Even though there’s a lot of humour – we’re kind of seeing these two characters bounce off each other – there isn’t anyone else around to take them away from each other and so there’s a heightened sense of loneliness and a real sense of pathos I hope between them. Both have this brusque exterior but the subtext between them is quite warm, which we were really keen to get through, the genuine love and warmth between them. They will never say they love each other, which can be typical of Irish people, but reading between the lines it’s there – that’s the feeling we’re trying to generate.
We try to undercut those tender moments between them that might be a bit melodramatic. I didn’t want not to create a false sense of drama and I was always trying to ground it in reality – and in that reality, often, when we talk about love, we use humour as a defence mechanism.
Those subtle moments are reflected in the film’s soundtrack.
The music is very much grounded in the grittiness of day-to-day living – even though it’s a beautiful score, it’s a modest score reflecting these two modest characters, but hopefully with a huge emotional resonance. Working with David Geraghty of Bell XI was a fascinating process. We were both agreed upon keeping things quite modest. We went for a sort of Americana vibe to reflect the American tropes in the film – the trailer park , the guy being released from prison, walking on the railroad. David always wanted the music to fit under the characters, we never wanted the score to overwhelm the visuals, apart from at one point in the movie when it needs that little bit of emotional weight. He’s a very clever composer.
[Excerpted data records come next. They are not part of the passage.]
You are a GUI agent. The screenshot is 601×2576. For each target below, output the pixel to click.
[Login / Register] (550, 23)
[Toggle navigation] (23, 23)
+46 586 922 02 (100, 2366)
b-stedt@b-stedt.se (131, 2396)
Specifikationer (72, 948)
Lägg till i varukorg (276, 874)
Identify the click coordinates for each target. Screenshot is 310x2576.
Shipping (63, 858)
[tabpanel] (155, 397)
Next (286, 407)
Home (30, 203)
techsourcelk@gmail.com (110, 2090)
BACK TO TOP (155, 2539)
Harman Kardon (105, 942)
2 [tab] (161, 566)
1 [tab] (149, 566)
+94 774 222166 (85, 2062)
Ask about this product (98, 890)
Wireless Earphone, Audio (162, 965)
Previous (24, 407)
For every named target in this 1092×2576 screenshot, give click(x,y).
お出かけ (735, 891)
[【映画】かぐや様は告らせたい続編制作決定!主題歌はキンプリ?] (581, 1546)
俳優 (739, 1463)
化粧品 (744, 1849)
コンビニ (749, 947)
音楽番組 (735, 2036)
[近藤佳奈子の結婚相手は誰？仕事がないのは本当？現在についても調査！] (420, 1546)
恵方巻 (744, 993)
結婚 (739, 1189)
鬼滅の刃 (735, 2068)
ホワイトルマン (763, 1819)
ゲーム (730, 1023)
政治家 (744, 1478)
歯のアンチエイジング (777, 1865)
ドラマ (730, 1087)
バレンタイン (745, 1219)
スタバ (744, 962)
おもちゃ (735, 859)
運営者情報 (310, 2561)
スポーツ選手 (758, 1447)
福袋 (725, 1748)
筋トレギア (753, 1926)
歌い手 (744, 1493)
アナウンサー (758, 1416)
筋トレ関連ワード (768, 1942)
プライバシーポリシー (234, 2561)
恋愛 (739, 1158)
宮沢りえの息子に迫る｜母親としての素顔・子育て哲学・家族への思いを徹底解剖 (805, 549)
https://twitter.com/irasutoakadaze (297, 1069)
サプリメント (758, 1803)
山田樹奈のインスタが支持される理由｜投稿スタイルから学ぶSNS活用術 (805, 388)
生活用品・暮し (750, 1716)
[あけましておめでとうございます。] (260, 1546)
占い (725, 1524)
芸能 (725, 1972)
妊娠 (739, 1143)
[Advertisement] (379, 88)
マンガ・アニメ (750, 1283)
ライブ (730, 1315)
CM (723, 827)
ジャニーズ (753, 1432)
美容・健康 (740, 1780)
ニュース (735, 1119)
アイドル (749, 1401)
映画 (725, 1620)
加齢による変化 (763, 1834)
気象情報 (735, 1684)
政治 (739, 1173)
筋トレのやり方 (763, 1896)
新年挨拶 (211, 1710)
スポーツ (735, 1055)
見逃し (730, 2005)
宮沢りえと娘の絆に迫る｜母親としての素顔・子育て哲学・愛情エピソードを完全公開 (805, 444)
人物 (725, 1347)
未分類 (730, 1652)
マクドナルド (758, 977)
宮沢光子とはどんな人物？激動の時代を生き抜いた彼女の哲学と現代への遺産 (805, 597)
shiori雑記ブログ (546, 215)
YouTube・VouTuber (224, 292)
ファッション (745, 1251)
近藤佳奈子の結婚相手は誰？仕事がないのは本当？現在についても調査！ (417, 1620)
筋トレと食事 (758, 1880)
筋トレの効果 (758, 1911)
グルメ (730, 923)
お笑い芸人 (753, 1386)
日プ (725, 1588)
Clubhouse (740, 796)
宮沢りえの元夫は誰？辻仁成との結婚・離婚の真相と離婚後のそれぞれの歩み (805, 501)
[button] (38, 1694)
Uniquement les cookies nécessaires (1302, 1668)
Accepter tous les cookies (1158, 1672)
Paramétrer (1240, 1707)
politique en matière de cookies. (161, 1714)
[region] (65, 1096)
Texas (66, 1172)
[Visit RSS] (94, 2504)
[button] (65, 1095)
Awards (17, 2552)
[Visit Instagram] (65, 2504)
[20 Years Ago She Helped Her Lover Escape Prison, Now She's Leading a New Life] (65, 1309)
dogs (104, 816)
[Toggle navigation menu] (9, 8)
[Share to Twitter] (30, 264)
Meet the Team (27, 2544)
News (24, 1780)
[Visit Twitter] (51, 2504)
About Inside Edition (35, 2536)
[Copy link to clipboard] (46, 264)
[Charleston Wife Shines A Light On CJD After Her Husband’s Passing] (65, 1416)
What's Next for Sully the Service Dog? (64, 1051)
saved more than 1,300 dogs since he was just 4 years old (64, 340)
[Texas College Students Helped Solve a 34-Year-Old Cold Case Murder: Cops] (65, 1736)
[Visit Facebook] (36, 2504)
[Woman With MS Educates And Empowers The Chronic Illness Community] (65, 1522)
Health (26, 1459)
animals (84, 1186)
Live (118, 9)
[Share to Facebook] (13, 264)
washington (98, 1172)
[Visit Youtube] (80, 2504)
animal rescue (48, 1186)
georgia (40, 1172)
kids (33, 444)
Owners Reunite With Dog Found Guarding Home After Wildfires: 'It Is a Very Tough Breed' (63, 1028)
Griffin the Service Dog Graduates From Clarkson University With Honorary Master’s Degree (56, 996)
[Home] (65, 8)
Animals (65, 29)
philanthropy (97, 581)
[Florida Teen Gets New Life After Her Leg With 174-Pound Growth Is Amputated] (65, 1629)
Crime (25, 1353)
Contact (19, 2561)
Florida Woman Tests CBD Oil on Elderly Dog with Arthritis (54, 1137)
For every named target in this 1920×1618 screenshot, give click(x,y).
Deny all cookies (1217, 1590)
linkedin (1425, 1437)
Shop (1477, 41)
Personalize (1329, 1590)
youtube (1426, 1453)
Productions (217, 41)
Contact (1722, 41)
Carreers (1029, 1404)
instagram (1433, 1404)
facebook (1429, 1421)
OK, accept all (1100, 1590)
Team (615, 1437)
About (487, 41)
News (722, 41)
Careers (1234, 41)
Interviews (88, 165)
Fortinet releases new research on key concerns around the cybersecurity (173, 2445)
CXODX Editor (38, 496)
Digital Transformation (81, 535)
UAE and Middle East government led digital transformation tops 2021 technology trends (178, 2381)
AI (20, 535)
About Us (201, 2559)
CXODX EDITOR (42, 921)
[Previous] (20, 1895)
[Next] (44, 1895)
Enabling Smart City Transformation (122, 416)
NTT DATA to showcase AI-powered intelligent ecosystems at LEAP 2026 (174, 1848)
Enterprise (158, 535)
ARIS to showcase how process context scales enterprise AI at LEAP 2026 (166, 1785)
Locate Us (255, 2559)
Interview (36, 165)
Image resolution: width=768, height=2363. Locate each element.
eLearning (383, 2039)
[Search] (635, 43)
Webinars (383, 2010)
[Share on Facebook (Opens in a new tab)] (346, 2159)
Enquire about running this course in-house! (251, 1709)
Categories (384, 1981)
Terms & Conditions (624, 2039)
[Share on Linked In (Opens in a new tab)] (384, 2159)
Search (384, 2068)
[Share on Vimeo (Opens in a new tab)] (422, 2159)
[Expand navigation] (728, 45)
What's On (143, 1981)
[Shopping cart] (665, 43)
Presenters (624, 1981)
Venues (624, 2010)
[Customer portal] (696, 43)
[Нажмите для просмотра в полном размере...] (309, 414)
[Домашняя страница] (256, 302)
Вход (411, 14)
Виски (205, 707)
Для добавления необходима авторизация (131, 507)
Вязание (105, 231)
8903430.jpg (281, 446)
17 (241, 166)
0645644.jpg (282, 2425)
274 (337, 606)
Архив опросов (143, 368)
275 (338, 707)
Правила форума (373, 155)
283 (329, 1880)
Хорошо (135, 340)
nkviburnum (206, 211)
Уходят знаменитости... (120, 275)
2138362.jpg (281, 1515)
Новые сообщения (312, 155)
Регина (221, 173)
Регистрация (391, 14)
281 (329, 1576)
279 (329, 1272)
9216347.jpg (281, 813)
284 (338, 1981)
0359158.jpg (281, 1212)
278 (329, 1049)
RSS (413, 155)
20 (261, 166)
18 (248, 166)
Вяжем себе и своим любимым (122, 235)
Moving from the sound of the film to the look of the film – what was your approach working with cinematographer Tom Comerford?
We were trying to film the movie in a very organic way. We watched a lot of Dardenne Brothers and as bit of Andrea Arnold and we watched a lovely movie by Lance hammer called Ballast. These movies are quite socio-realist in nature so what we wanted to do was continue that style of filmmaking but also shoot it through with a certain elegance. Tom has a got a wonderful eye for compostion, which he brought to these wonderful locations that were realistic and grim but with a beauty about them. Tom was able to capture that – locations that were rusted, with browns and greys, blues and dark greens. These were the colours that we were looking for to reflect the atmosphere we were trying to create with the Midlands, which was certain sense of melancholia but shot through with a real beauty, which we were very keen to capture. Tom works so beautifully with natural light.
It’s a great tight cast you worked with in the film, but if we could end by talking about Lauren Kinsella, who gives an exceptional performance.
She was quite an unknown – she did have a line in Albert Nobbs when she was 7 – she was 11 when she made this. We found her in Mary Murray’s drama group. It was kind of late in the process. Aiden was telling us that we really have to find a good kid for this, she’s got to be exceptional. The moment we met Lauren we shut down auditions because, after reading a few lines, myself and my producer knew that it was the perfect role for her.
Then with Aiden we didn’t rehearse… we knew that any rehearsing would just take away the freshness that Lauren had, the freshness in their relationship that I wanted to see unfold on screen. From the first day of shooting she was very comfortable and really sharp and smart with an old head on young shoulders. She’s in almost every scene and brings a wonderful quality that works really well with Aiden. Thank God we were lucky with all the cast, who I think really really deliver the goods.